Wirkliche Werte zählen da kaum mehr, nur noch das eigene Recht.


Für viele europäische Fußballfans gehören Bier oder die typischen Fangesänge zum Fußball dazu. Anderes wurde gerade aktuell als „Gejaule“ abgetan. Ein Bierverbot wird nicht akzeptiert. 20 Minuten „Zieht den Bayern die Lederhosen aus“ oder ähnliches ist also der „einzig wirkliche“ Fangesang? Und Sadio Mané zum Beispiel würde ein Bierverbot im Stadion auch nicht stören. Beim traditionellen Foto des FC Bayern mit den Biergläsern wurde akzeptiert, dass Mané kein Bier trinkt. Aber wenn es in Katar verboten wird, ist das Unverständnis groß.


Wir haben uns solche Monologe, wie Infantino sie losgelassen hat, selber zuzuschreiben.

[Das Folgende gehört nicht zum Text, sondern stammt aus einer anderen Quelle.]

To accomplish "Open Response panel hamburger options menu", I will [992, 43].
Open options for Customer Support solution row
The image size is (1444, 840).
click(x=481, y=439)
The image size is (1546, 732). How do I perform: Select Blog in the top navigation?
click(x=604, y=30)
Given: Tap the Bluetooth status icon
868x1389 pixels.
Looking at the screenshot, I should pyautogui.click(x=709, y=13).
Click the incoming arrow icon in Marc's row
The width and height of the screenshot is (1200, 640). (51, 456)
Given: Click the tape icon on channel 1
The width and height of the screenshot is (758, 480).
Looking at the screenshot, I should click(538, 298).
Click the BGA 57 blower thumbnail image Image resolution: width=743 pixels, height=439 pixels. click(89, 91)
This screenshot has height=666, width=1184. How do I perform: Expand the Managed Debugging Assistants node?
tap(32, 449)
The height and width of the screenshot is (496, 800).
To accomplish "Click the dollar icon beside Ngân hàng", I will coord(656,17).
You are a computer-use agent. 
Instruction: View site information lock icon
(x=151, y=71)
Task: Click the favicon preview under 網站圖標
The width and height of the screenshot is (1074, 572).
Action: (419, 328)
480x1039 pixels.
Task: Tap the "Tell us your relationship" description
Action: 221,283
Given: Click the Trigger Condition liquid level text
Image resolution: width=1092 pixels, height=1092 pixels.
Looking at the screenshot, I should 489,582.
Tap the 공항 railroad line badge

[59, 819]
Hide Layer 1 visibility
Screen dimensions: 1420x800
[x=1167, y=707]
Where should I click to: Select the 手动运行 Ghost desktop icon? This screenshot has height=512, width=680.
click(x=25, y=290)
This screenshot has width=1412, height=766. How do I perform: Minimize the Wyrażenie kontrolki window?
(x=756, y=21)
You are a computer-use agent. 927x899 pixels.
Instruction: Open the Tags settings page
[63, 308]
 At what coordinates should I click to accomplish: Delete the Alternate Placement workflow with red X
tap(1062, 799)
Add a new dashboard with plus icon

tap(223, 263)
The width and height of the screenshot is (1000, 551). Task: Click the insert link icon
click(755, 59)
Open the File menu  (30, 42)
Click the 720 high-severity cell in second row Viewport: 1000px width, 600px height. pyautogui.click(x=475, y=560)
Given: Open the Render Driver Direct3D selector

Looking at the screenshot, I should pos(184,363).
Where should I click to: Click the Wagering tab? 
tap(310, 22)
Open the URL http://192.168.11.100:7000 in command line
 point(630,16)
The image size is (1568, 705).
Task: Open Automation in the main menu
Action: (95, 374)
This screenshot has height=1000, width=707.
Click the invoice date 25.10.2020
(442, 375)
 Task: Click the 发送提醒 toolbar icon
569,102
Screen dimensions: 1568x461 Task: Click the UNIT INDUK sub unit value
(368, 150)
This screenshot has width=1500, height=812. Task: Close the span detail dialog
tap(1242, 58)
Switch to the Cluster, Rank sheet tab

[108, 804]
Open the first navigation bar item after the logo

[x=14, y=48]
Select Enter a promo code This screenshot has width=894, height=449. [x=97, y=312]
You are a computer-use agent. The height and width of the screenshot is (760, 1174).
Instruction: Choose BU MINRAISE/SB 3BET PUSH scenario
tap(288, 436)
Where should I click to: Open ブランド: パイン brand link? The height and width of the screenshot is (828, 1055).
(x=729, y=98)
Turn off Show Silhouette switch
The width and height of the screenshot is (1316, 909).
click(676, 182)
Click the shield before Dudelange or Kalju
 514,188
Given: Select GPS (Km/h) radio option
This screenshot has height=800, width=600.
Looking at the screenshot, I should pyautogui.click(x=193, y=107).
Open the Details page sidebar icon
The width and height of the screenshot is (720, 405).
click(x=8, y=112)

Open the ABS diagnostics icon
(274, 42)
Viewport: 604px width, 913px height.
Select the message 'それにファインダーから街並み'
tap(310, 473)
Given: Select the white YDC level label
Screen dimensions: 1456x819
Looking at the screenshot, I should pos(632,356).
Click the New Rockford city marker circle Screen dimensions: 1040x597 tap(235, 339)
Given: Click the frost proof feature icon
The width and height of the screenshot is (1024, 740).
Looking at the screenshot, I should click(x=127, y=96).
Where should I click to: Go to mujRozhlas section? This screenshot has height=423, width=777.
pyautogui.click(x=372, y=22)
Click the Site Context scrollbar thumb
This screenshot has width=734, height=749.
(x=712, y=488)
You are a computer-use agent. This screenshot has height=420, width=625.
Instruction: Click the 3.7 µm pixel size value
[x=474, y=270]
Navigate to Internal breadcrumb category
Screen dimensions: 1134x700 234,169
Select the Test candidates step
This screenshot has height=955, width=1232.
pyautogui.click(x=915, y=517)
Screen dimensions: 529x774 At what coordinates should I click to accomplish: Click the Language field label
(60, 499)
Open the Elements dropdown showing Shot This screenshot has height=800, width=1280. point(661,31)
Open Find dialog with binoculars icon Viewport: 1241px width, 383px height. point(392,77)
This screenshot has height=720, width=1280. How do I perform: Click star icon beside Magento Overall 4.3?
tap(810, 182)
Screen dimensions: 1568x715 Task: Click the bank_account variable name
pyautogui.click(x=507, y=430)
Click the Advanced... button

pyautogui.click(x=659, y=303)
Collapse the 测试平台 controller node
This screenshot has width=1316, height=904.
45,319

Denn es ist richtig, es ist eine WELTmeisterschaft.


Interessant fand ich auch die Aussage der ZDF-Reporterin, dass Fans aus Lateinamerika entspannter sind in Katar als europäische und dass Berichterstatter aus Lateinamerika das alles nicht ganz so kritisch sehen bzw. den Fokus mehr auf den Fußball legen.


Wir müssen auch auf die Menschen in Katar zugehen, ihre Standpunkte hören und dann gegebenenfalls stichhaltige Gegenargumente bringen.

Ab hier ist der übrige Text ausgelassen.